Single by Strawbs

from the album Hero and Heroine
- B-side: "Why"
- Released: 1974
- Genre: Progressive rock
- Length: 3:29
- Label: A&M
- Songwriter: Dave Cousins

Strawbs singles chronology
| "Shine on Silver Sun" (1973) | "Hero and Heroine" (1974) | "Hold on to Me (The Winter Long)" (1974) |

Official audio
- "Hero and Heroine" on YouTube

= Hero and Heroine (song) =

"Hero and Heroine" is a song by English band Strawbs featured on their 1974 album of the same name. It is written by Dave Cousins. The song is in a similar vein to an earlier track "Witchwood" but with rather more obvious allegory.

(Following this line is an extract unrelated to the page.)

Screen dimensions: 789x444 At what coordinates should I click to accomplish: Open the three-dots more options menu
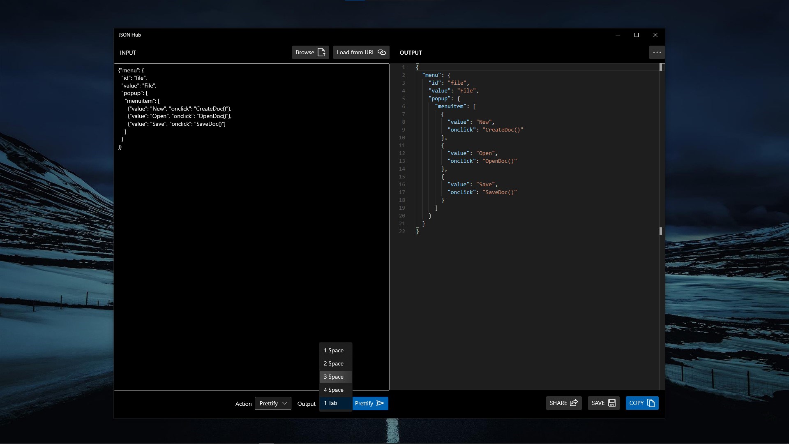point(657,52)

Dave Cousins originally demonstrated the song to the band on banjo and the guitar picking under the verses does indeed retain a bluegrass feel. Keyboardist John Hawken and guitarist Dave Lambert added mellotron and guitar power chords between the verses which gives the whole song a more epic bearing.

==B-Side==

The B-side track "Why" is another Dave Cousins composition, not released on any studio album. It forms the first part of the composite song "Why and Wherefore" which appears on the compilation/rarities album Halcyon Days.

==Personnel==

- Dave Cousins – vocals, acoustic guitar
- Dave Lambert – electric guitar
- Chas Cronk – bass guitar
- John Hawken – Mellotron, Hammond organ
- Rod Coombes – drums

==Sampling==
The song was sampled by the producing duo Sid Roams for the beat "Intro/S.R. Anthem", in their album "Strictly Nstrmntl".